• TEKS YANG DISEDIAKAN
Beberapa ahli bahasa percaya bahwa wanita sadar di dalam masyarakat status mereka lebih rendah dari pada laki-laki, mereka menggunakan bentuk bahasa yang lebih standar dari pada laki-laki yang menghubungkan cara masyarakat memperlakukan wanita. Kesenjangan antara pria dan wanita memang terlihat sangat jelas. Dari segi fisik, wanita terlihat lebih gemuk namun tidak berotot dan wanita lebih lemah dibanding dengan pria. Begitu juga dengan suara, wanita mempunyai suara yang berbeda dengan pria. Di samping itu, factor sosiokultural juga mempengaruhi perbedaan dintara keduanya dalam berbahasa atau berbicara. Misalnya, di dalam bidang pekerjaan, wanita memiliki peran yang berbeda dalam suatu masyarakat.
Menurut Janet Holmes, women "are designated the role of modelling correct behaviour in the community." Dalam sudut pamdang ini, di dalam berbicara wanita diharapkan lebih sopan. Namun, ini tidak selalu benar. Kita semua tahu bahwa hubungan antara ibu dan anaknya atau suami dan istri biasanya tidak formal, diselingi dengan colloquial atau bentuk ujaran sehari-hari.
Selain itu, tidak dapat dibayangkan untuk seorang wanita menggunakan kata seru/lontaran yang “keras”, seperti damn atau shit; wanita hanya dapat bilang oh dear atau fudge. Robin Lakoff percaya bahwa syntax yang lebih banyak digunakan oleh wanita adalah question tag, seperti You'd never do that, would you?
Dengan menggunakan bahasa yang sopan atau standar, wanita mencoba melindungai wajahnya, (keinginan atau kebutuhan mereka). Dalam kata lain, wanita menuntut status social yang lebih.
Selain itu ada beberapa penyebab terjadinya perbedaan berbahasa antara pria dan wanita, diantaranya dalam fonologi, morfologi, dan diksi. Dalam segi fonologi, antara pria dan wanita memiliki beberapa perbedaan, seperti halnya di Amerika wanita menggunakan palatal velar tidak beraspirasi, seperti kata kjatsa (diucapkan oleh wanita) dan djatsa (diucapkan oleh pria). Di scotlandia, kebanyakan wanita menggunakan konsonan /t/ pada kata got, not, water, dan sebagainya. Sedangkan prianya lebih sering mengubah konsonan /t/ dengan konsonan glottal tak beraspirasi. Dalam bidang morfologi, Lakoff menyatakan bahwa wanita sering menggunakan kata-kata untuk warna, seperti mauve, beige, aquamarine, dan lavender yang mana kata-kata ini jarang digunakan oleh pria. Selain itu, wanita juga sering menggunakan kata sifat, seperti adorable, charming, divine, lovely, dan sweet.

• SOAL UNTUK DIKERJAKAN
A – Tentukan apakah setiap pernyataan berikut sesuai dengan teks yang disediakan, lalu jawab ya atau tidak untuk masing-masing disertai kutipan persis dari teks yang menjadi dasar jawaban. (i) Robin Lakoff berpendapat bahwa question tag lebih banyak digunakan oleh wanita. (ii) Di Skotlandia, kebanyakan pria menggunakan konsonan /t/ pada kata seperti got dan water. (iii) Hubungan antara ibu dan anaknya biasanya bersifat formal.
B – Salin ulang tanpa perubahan baris-baris data mulai dari baris yang memuat "Collapse the Уровень успеха panel header" sampai baris yang memuat "Select standout presenter", termasuk kedua baris tersebut.
Teks yang disediakan dan baris-baris data berasal dari sumber yang berbeda.

• DATA UNTUK DIOLAH

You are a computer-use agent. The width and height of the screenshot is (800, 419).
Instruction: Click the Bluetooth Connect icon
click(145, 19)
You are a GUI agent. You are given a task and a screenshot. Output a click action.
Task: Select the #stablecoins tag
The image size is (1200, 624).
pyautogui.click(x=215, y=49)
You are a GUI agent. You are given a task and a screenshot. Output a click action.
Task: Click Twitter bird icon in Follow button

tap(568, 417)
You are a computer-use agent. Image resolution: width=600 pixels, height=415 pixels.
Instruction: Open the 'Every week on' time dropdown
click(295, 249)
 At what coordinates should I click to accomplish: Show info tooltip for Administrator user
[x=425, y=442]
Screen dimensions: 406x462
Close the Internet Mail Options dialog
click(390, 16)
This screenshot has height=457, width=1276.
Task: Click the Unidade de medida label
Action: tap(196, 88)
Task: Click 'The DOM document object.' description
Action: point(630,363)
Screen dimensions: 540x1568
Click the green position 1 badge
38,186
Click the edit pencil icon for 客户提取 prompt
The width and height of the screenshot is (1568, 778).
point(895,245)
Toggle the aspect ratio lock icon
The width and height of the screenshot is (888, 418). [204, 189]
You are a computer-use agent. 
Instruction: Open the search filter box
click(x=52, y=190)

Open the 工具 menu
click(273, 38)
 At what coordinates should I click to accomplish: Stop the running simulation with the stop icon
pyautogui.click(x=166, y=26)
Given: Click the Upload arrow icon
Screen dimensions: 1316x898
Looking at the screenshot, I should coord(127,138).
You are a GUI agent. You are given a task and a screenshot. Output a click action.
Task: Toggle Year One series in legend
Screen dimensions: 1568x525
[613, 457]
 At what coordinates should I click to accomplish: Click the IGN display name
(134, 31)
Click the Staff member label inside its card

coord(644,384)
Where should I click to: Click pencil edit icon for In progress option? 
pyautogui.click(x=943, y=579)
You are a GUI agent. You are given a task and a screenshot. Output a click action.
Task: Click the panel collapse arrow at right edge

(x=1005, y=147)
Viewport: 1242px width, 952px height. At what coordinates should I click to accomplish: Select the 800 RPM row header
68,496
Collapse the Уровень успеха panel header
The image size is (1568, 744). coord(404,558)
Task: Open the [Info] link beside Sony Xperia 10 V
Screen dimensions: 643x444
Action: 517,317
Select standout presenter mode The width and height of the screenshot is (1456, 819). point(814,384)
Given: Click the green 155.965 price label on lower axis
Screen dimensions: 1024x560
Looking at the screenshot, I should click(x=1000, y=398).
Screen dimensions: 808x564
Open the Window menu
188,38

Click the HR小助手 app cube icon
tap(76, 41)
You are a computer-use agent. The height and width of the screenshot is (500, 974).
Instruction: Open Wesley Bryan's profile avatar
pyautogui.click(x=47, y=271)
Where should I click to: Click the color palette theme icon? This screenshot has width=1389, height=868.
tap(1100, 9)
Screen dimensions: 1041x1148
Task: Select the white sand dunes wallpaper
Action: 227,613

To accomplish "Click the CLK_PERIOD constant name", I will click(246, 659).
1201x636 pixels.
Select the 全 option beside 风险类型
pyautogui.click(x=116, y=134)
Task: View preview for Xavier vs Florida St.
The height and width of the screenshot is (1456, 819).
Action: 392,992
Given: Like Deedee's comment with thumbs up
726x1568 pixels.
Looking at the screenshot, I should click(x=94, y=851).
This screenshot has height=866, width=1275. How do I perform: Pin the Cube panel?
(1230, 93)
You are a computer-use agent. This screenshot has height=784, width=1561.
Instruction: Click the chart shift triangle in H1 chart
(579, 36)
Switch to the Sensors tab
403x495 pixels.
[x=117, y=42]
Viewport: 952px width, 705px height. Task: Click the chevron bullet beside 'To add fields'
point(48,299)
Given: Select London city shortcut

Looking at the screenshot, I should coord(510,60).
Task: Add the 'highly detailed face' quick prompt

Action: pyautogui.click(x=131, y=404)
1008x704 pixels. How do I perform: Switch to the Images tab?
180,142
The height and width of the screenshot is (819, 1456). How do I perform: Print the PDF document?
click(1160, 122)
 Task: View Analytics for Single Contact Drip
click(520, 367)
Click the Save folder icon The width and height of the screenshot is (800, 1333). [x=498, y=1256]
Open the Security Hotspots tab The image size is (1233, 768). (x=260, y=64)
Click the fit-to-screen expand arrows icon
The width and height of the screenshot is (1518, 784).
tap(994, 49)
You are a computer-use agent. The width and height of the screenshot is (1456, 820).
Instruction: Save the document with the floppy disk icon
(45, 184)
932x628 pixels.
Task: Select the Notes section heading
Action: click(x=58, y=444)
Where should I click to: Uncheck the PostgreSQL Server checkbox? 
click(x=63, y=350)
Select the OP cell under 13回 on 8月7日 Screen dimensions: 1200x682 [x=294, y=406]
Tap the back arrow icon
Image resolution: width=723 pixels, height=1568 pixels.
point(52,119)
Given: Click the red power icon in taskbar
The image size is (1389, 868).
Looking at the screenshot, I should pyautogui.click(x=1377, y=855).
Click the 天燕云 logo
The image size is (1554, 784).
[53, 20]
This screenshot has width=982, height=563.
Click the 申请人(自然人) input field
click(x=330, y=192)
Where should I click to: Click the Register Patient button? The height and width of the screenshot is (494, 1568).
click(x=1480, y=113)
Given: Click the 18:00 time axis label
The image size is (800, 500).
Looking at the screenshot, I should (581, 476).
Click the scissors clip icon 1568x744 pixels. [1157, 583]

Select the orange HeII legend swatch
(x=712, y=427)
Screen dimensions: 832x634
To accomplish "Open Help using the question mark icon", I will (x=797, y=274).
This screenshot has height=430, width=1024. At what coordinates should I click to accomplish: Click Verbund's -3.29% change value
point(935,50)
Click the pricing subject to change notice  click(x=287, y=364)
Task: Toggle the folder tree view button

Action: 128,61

• JAWABAN LENGKAP
A –
(i) Ya: "Robin Lakoff percaya bahwa syntax yang lebih banyak digunakan oleh wanita adalah question tag"
(ii) Tidak: "Di scotlandia, kebanyakan wanita menggunakan konsonan /t/ pada kata got, not, water, dan sebagainya. Sedangkan prianya lebih sering mengubah konsonan /t/ dengan konsonan glottal tak beraspirasi."
(iii) Tidak: "hubungan antara ibu dan anaknya atau suami dan istri biasanya tidak formal"

B –
Collapse the Уровень успеха panel header
The image size is (1568, 744). coord(404,558)
Task: Open the [Info] link beside Sony Xperia 10 V
Screen dimensions: 643x444
Action: 517,317
Select standout presenter mode The width and height of the screenshot is (1456, 819). point(814,384)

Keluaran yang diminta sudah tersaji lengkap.